* SOURCE RECORDS *
[BEGIN]
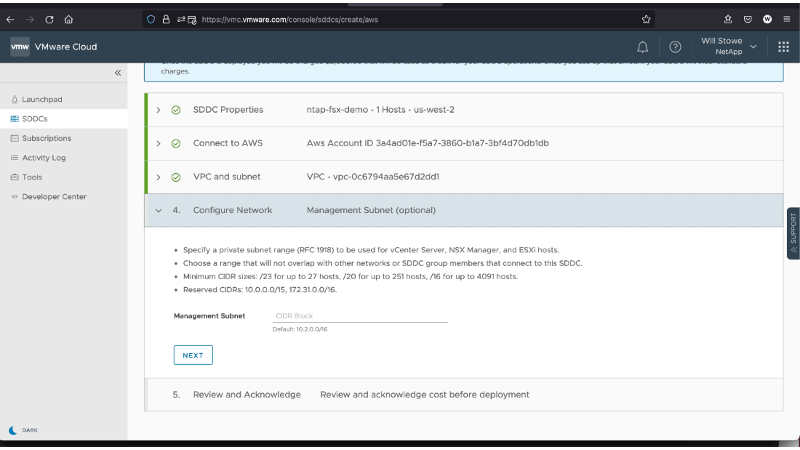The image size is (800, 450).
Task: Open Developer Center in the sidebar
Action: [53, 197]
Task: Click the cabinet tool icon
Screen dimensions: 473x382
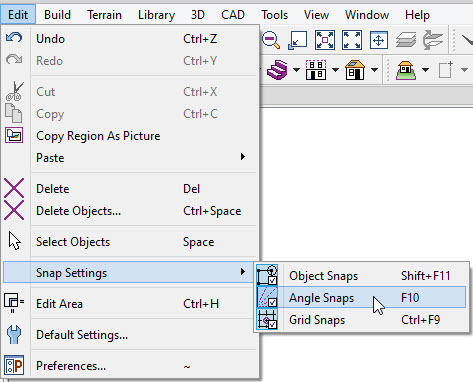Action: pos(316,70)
[END]
[BEGIN]
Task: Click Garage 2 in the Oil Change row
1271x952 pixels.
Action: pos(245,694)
[END]
[BEGIN]
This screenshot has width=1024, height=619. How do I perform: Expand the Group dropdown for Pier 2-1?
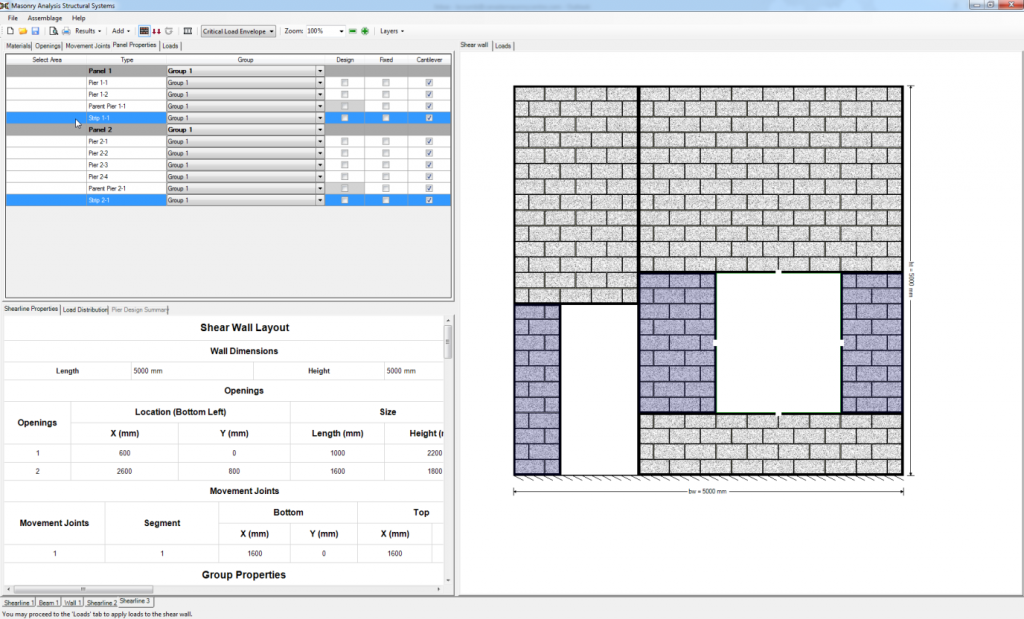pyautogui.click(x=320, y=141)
[END]
* WRITTEN EXERCISE *
Pick out and copy every line of the material above that contains the string "Task". Treat uppercase and lowercase as different.

* SOLUTION FOR THIS EXERCISE *
Task: Open Developer Center in the sidebar
Task: Click the cabinet tool icon
Task: Click Garage 2 in the Oil Change row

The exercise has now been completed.